WORK REQUEST —
All lines from the one with "This screenshot has height=413, width=974." to the end of the entries below must be written out exactly. Leave out any other line.

PROVIDED ENTRIES —
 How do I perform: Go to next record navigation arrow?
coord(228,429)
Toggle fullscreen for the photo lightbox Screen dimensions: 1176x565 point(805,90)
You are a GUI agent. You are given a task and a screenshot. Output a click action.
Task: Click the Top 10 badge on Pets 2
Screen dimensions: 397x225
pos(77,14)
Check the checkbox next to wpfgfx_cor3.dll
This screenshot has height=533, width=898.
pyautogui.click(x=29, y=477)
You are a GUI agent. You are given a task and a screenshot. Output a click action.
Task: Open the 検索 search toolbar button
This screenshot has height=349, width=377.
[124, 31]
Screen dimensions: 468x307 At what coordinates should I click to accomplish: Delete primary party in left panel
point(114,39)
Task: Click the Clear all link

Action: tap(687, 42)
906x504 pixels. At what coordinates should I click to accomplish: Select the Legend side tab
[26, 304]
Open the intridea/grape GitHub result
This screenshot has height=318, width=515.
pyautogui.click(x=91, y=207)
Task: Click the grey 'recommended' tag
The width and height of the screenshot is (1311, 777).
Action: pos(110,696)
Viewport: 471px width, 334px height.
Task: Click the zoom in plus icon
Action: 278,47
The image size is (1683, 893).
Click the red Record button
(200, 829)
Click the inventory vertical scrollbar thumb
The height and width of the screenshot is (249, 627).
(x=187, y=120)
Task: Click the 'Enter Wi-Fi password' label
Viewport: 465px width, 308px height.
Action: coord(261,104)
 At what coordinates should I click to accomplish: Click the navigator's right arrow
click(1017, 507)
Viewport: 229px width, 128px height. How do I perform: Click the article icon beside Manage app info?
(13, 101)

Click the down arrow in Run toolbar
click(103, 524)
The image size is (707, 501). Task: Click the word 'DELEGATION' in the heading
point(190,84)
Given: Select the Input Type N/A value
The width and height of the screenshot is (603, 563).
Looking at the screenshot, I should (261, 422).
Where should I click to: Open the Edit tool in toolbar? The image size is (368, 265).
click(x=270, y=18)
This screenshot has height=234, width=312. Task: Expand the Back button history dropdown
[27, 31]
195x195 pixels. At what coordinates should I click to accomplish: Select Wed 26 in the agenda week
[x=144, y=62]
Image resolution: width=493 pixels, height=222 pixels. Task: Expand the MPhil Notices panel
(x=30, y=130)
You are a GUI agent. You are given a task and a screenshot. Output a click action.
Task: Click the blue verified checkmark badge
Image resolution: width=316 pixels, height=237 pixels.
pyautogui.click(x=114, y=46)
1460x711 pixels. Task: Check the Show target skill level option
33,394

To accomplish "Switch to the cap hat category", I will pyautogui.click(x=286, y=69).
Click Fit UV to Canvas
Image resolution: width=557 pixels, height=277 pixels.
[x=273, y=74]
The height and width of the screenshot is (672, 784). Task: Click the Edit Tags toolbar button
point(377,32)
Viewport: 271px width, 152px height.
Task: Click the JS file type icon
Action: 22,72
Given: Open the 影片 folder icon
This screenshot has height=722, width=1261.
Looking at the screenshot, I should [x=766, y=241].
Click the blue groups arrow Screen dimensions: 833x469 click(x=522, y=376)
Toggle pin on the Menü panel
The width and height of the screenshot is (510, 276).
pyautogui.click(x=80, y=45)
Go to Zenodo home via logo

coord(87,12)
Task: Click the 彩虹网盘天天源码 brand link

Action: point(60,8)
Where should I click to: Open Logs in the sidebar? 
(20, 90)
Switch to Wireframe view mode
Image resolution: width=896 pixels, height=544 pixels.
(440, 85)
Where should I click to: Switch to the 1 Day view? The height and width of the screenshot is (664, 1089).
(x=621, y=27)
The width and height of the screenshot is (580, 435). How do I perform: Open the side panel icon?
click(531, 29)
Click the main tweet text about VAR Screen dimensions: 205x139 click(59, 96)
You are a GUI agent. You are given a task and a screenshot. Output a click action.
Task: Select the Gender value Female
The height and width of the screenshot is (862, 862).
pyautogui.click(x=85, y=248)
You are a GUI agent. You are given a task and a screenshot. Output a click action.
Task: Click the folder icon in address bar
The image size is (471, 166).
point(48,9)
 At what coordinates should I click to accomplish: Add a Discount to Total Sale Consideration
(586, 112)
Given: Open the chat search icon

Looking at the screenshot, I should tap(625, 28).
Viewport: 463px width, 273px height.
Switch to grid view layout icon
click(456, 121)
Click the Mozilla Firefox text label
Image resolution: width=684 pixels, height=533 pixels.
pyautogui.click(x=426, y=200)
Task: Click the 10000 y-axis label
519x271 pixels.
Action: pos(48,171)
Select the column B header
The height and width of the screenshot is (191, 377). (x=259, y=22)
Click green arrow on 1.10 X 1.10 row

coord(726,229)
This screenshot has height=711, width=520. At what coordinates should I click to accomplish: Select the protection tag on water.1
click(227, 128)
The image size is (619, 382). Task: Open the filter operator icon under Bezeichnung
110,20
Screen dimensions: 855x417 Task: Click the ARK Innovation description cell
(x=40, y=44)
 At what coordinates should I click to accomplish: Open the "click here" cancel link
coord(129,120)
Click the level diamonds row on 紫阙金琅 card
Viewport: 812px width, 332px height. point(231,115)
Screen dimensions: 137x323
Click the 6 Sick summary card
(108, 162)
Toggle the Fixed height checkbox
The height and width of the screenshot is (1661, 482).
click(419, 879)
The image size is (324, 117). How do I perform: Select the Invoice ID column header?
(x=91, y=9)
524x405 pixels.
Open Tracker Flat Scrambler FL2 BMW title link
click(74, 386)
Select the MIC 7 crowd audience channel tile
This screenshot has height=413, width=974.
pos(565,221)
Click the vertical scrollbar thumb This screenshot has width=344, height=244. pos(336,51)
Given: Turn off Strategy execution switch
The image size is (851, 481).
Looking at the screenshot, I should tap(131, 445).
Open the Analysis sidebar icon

RESULT OF THE TASK —
This screenshot has height=413, width=974.
pos(565,221)
Click the vertical scrollbar thumb This screenshot has width=344, height=244. pos(336,51)
Given: Turn off Strategy execution switch
The image size is (851, 481).
Looking at the screenshot, I should tap(131, 445).
Open the Analysis sidebar icon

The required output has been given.